Results for the ketogenic diet vary but studies suggest that over half the children that go on the diet see at least a 50% reduction in seizures, with a small percentage (10-15%) even becoming seizure free. Within weeks we noticed a significant reduction in Hugh’s seizures and once his ketones stabilised at a therapeutic level, we were lucky enough to witness nine months completely, blissfully, seizure free.

The success of the ketogenic diet lies not only in its ability to stop or reduce seizures, but also in allowing people with epilepsy to be weaned off their antiepileptic drugs. So, after 18 months on the diet, we began to try and wean Hugh off phenobarbital. Unfortunately, even a tiny decrease had his seizures returning with a vengeance. After a stay in the high dependency unit and needing resuscitation, it was decided attempting to wean him off the drugs just wasn’t worth the risk. Instead, Hugh continued taking phenobarbital daily, in conjunction with the diet. And this worked well. For a while.

Vagus nerve stimulation for seizures

Unfortunately, as Hugh grew, and his brain changed and developed, the seizures began to creep back in. Nothing significant at first. Nothing we couldn’t handle. Nothing that resulted in an emergency hospital admission.

The diet itself was never a long-term solution. It was only ever planned as a temporary measure. And initially, there was no dramatic increase in seizure activity when, after four years, he weaned off the ketogenic diet.

Over time though, the seizures changed and became more problematic. We began having hospital admissions again. He was needing rescue medication more frequently and we were back to calling an ambulance regularly. A second anti-epileptic drug – clobazam – was added in, initially just to stop seizures developing into clusters and then, as his seizures become more severe and more frequent, as a daily dose. A number of drug increases later, still without any real seizure control, we began looking at other options.

An MRI ruled out brain surgery since there was no focal point from which his seizures originated. In some ways, I was relieved to not to have to make a decision about that. Whilst the option of a possible complete cure would have been amazing, the sheer thought of brain surgery terrified me.

Instead, we were recommended for VNS surgery. Vagus Nerve Stimulation (VNS) is a treatment for epilepsy where a small device is implanted under the skin below the left collar bone. This device, similar to a pace-maker, is called a generator. The generator is connected to a thin wire, which stimulates the vagus nerve in the person’s neck at regular times throughout the day. This sends impulses to the brain, which helps to prevent the electrical activity that causes seizures.

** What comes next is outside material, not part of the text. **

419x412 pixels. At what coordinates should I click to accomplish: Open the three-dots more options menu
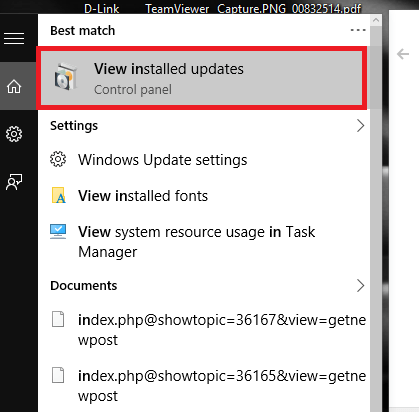click(358, 30)
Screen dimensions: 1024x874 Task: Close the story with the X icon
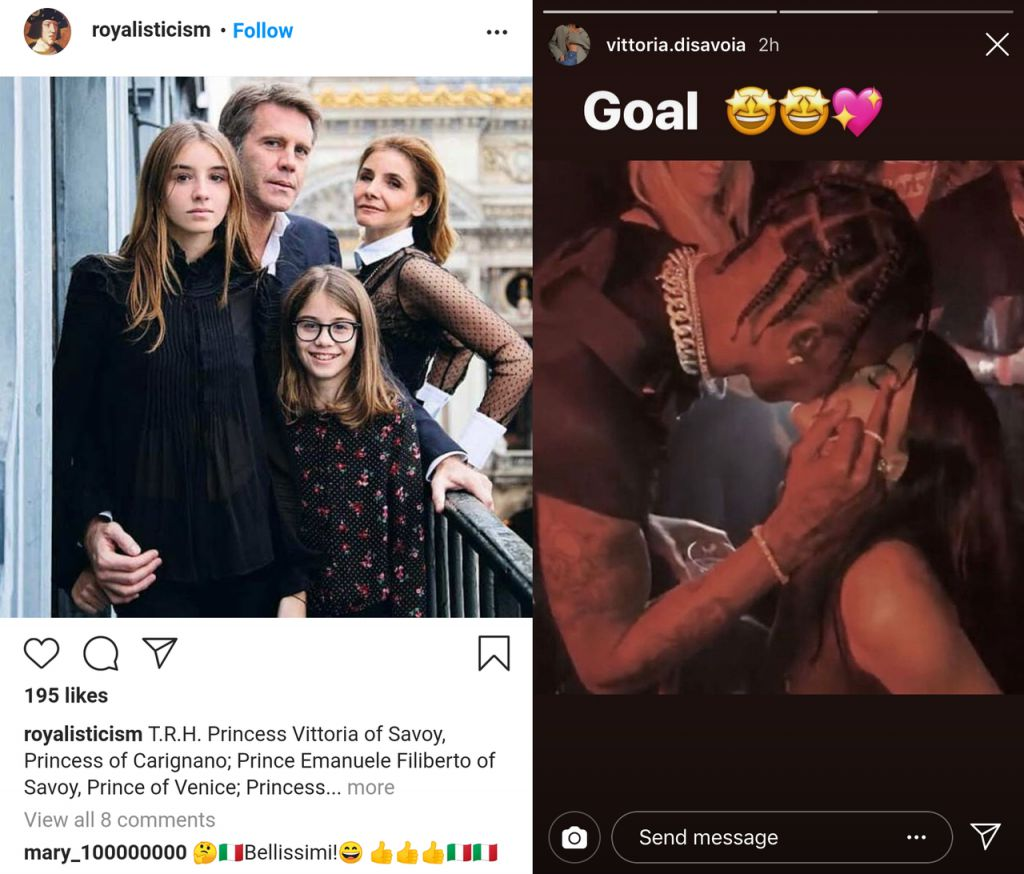click(997, 44)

We were told that about a third of patients see significant improvements, a third some improvement and a third it makes no difference at all. It can take from a couple of months to two years after the VNS is implanted to notice a difference in seizure control.

Reported side effects, other than those associated with a general anaesthetic are apparently minimal and include intermittent hoarseness and difficulty swallowing while the device is sending electrical impulses.

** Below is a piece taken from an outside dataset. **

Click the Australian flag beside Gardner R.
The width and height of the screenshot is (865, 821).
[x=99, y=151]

The surgery to fit the VNS was relatively straightforward and Hugh was discharged the following day with a dressing on his neck and another on his chest. Hugh recovered quickly and needed minimal pain relief over the following days. Although the scar on his chest is a raised keloid scar, the one on his neck is bravely visible. Two weeks after surgery we returned to hospital for the device to be turned on. This was all done electronically with a large ‘wand’ held over the device in his chest and it was all programmed through an iPad.

The settings can be changed as often as necessary until a therapeutic level is found and we have regular appointments with the epilepsy nurse to check and adjust settings. The strength of the electrical impulse can be adjusted as well as the length of time it is ‘on’ and ‘off’ for, or rather, how frequently it sends electrical impulses to the brain. In addition to the regular impulses generated by the device, we also have a magnet, that we swipe over the VNS at the onset of a seizure, to give a ‘boost’ of electrical activity.

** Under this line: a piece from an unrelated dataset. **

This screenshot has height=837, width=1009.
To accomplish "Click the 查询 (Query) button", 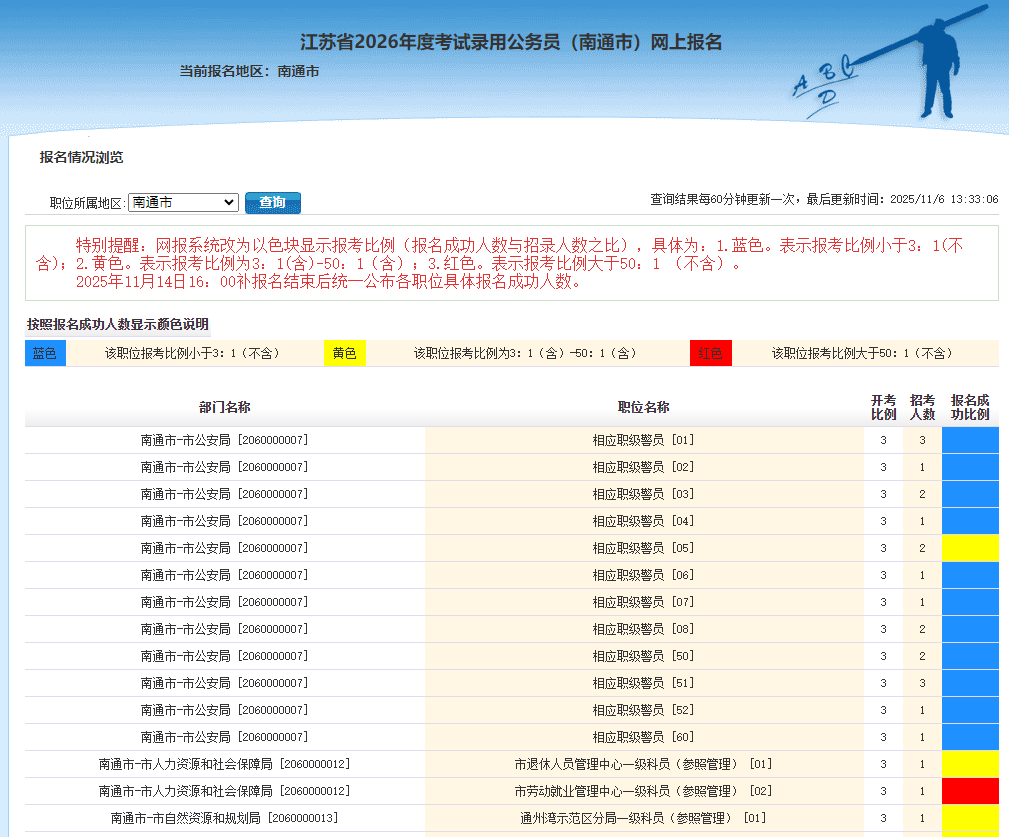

We continuously adjust our hopes and expectations of seizure control

I was dismayed, initially, to notice an increase in Hugh’s seizures. However, these were generally less severe. Over time, they also decreased in frequency and within a year of his VNS surgery, we could say, with confidence, that there had been a definite improvement in his seizure control. He was hospitalised less, required less rescue medication and was generally more alert and engaged. Other than the rather unsightly scar on his chest and occasionally coughing when the settings are first adjusted, we have noticed no untoward side effects.

The battery on the VNS ran out relatively quickly though and within two and a half years, he needed it replaced. The surgery to replace the battery was quick and simple though and the added bonus was that the device was replaced with the latest model which now had an ‘auto-stim’ feature. This automatically sends an electrical impulse to the brain when it detects an increase in heart rate. This is in addition to the regularly programmed impulses and the boost that the magnet gives. With this new updated VNS, we have seen the best level of seizure control yet and even managed a full 17 months without a major, life threatening episode.

I initially assumed that the diagnosis of epilepsy would lead to effective treatment and that life could resume as normal. However, we have had to continuously adapt and adjust treatment to manage Hugh’s epilepsy.  Oftentimes failing spectacularly to maintain any level of control at all. We’ve also had to frequently adapt and adjust our hopes and expectations of what we can achieve in terms of seizure control. Hugh isn’t, and I doubt ever will be, completely seizure free. Yet, thankfully, the VNS, gives us another tool in our armamentarium. And for now, that is working reasonably well.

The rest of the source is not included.